His mother was the head of the English department at Chicago State, so he went there at a steep discount but remained disenchanted. “One of my courses was piano,” he says. “I actually went to college to learn how to play piano. Talk about wastin’ some money.” After a semester and a half, he dropped out. “I put my hand over my heart like Fred Sanford when he said he was dropping out!” Donda says. “But he had the right words to convince me that it was the right thing for him to do. He said, ‘Mom, all my life I’ve had the professor in the house.’ What could I say to that?” Three years later, he was still living with his mother when an A&R man at Jay-Z’s Roc-A-Fella Records took a liking to West’s sound.
It’s minutes to Midnight. In the parking lot of little Kean University in Union, New Jersey, amid affordable Hondas and Volkswagens, there’s a hulking tour bus devoted to West, and there are two Maybachs, which is, right now, the ultimate hip-hop ride. The superluxury sedan costs more than $300,000; only 600 were sold last year. One miracle whip is Jay-Z’s.
West hops out of his tour bus, zips over to Jay-Z’s Maybach and climbs into the front seat. Jay’s in the back, in a blue Rocawear jacket, crisp Rocawear jeans and sneakers so white he’s probably never worn them before. Beside him is a sexy woman in a short skirt and fabulous Pucci boots. There’s an assortment of Dentyne packs in the console and The Love Below on the sound system.
West signed with Roc-A-Fella in 2002 and developed a close relationship with his boss. “I still look up to Jay like a father figure,” West says. Jay agrees that there’s something of a father-son bond between them. “We talk about a lot of things,” he says. “About how shit will go, what shit he gonna step in and what to look out for.”
Jay-Z has this air of confidence so towering that if you’ve got even a speck of insecurity, it’ll come out. Surely West knows this, but he’s got a new toy that he’s excited about. He takes the Jesus piece from around his neck and hands it to Jay for inspection. At first, Jay’s impressed with the exquisite craftsmanship. Then I ask, “Don’t it look funny to you that Mr. ‘Jesus Walks’s Jesus is white?” With that, Jay’s eyebrows lower and skepticism comes over his face.
“That is a little different,” Jay says, no longer impressed.
“Nah,” West argues. “That’s Grandma’s Jesus!” It’s his first time testing the excuse.
Jay is unmoved. “You gotta darken that face up, man.”
“And get rid of them blue eyes,” the woman next to him chimes in.
“We tried to get rid of the blue eyes,” West says, on the defensive.

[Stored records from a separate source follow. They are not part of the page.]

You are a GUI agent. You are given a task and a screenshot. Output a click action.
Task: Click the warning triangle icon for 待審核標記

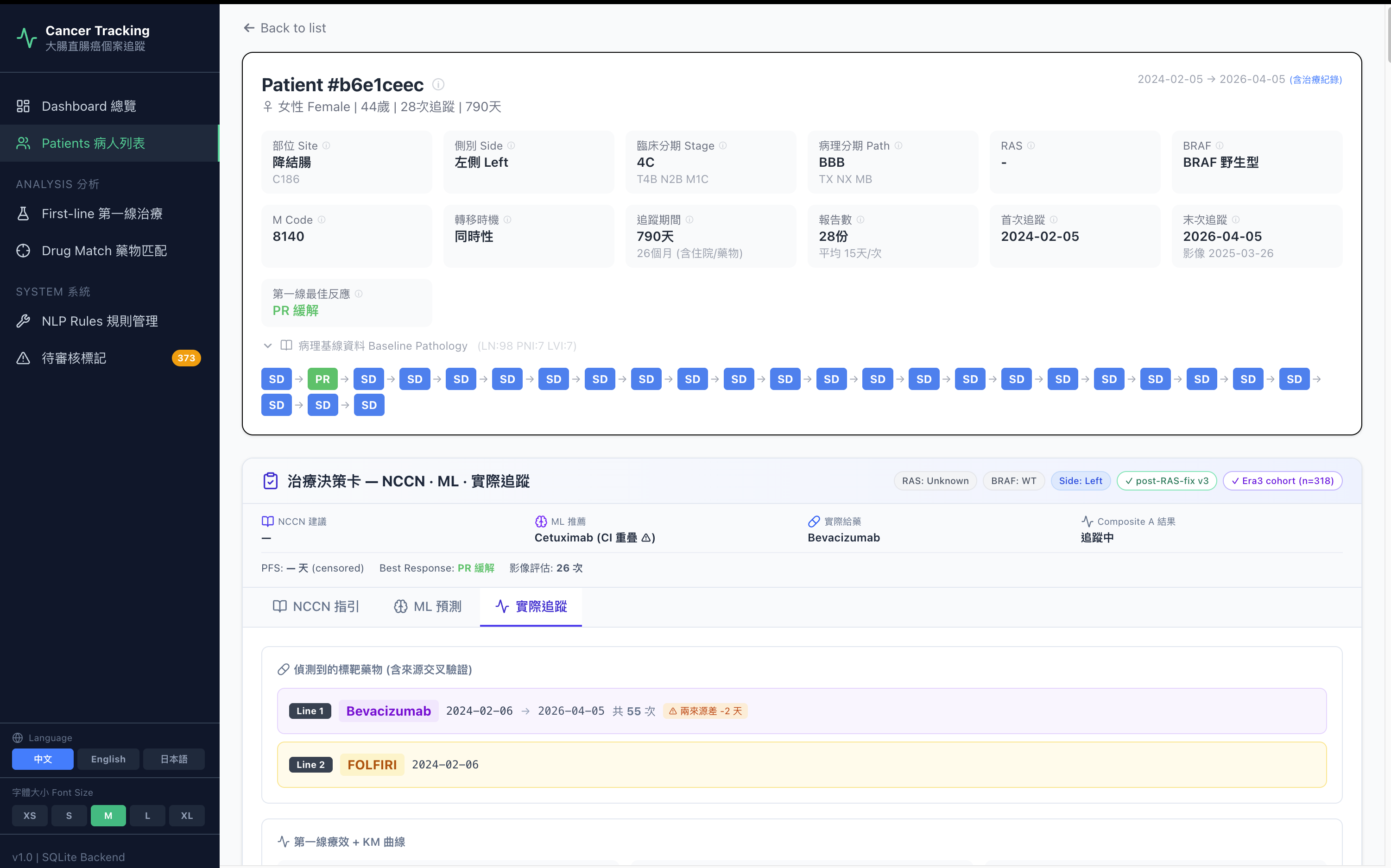(23, 358)
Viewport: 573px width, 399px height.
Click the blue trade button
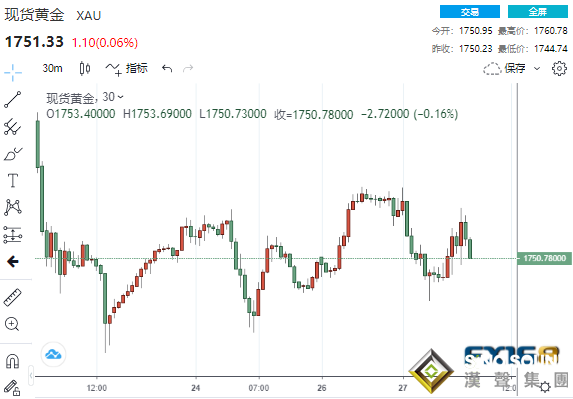[470, 12]
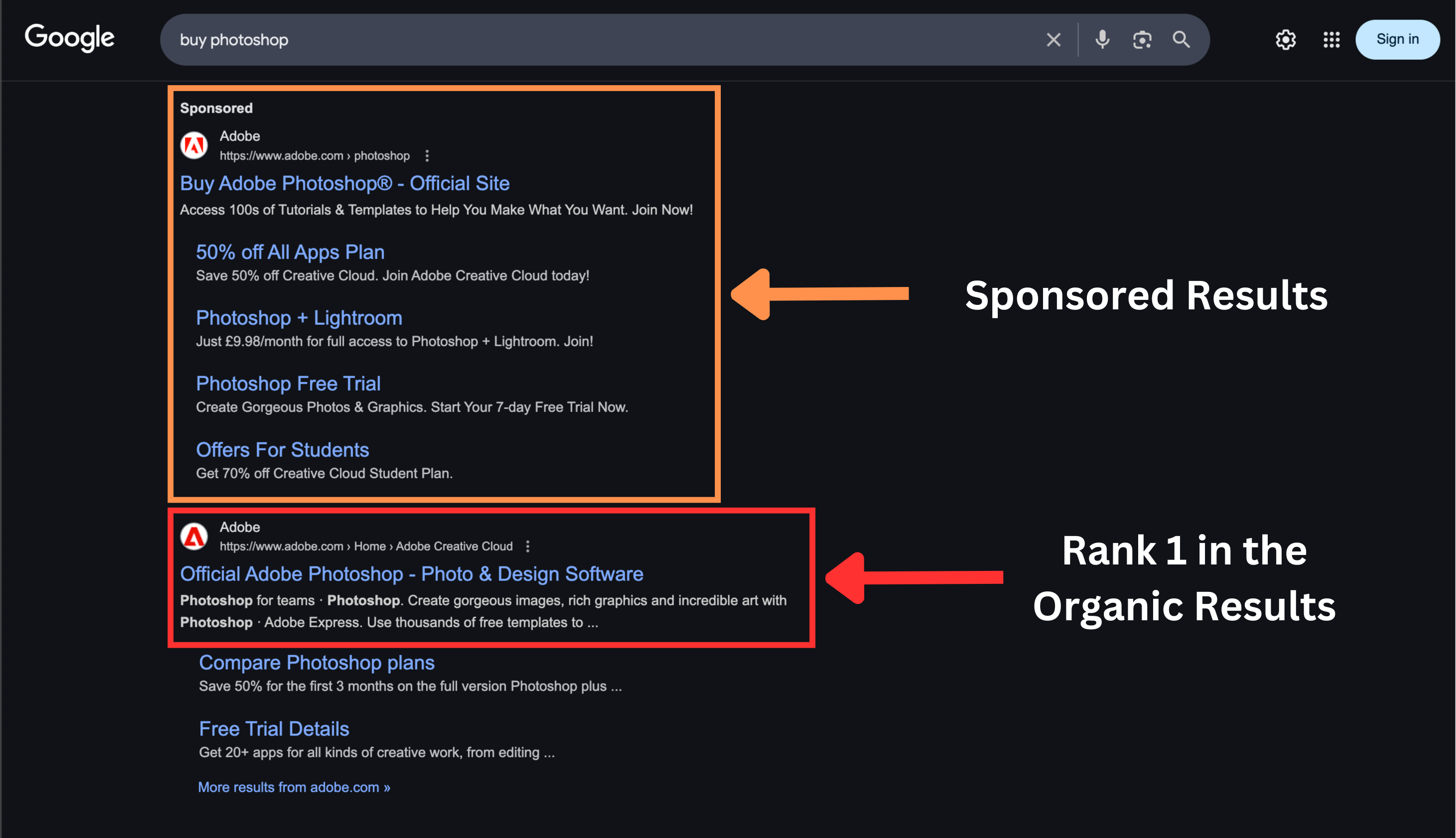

He knew this would happen. “The blue eyes look best.”
“Yeah,” Jay says, knowing he’s got West cornered. “That’s what they make you think.” Then he blurts out a laugh at the young rapper’s expense.

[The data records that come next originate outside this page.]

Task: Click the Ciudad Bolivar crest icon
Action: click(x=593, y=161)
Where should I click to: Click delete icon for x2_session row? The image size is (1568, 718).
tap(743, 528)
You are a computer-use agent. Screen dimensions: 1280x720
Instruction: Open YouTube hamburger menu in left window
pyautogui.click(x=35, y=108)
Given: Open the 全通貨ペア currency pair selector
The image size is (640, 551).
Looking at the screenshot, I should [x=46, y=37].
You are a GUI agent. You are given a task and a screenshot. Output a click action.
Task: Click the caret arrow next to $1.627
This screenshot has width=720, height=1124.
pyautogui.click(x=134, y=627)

West tries to explain, but Jay has heard enough. “Yo, man, we got a friend of ours’ party to go to,” he says. “What time you get onstage? Kick them niggas off or something.”

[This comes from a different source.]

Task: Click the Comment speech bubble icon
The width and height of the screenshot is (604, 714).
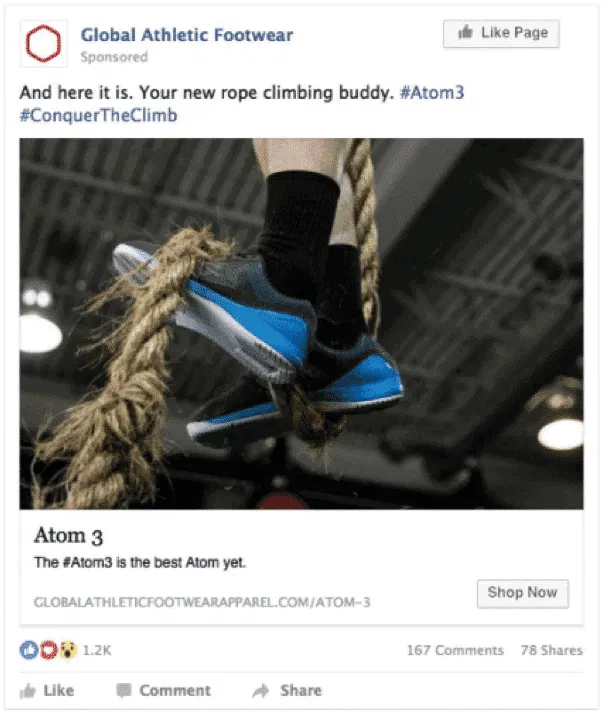Action: (x=124, y=691)
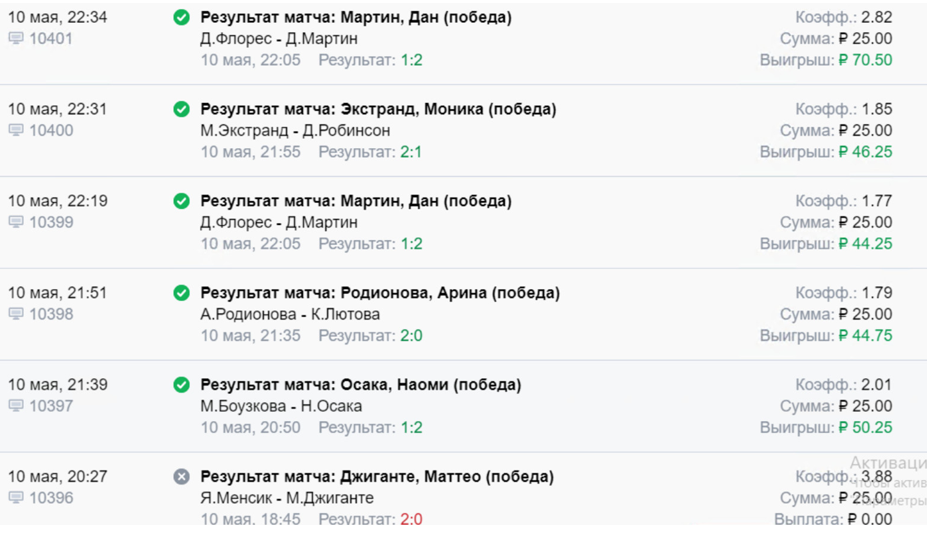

They all say it’s tough love at the Roc.
Ten minutes later West hits the stage, still wearing his troublemaking Jesus. Most of the few hundred students know all the words to West’s songs, which is a bit ironic. Dropout‘s songs and skits poke fun at the imperative to attend college to a bitter effect, as if the message were, “You’re a fool for staying in school.” (“I do think [the skits] are a little harsh myself,” West says.) But West’s rhymes play up his intelligence while mocking the world of books. Jay-Z won’t let him off the hook for wearing a white Jesus, but with his fans, West can have it both ways. Long past midnight, the Kean crowd raps right along with West’s smart anti-college rhymes: “Ain’t no tuition for havin’ no ambition,” he says on “We Don’t Care.” “And ain’t no loans for sittin’ yo’ ass at home. There’ll be no hitting the books tonight.”
This story is from the April 29th, 2004 issue of Rolling Stone.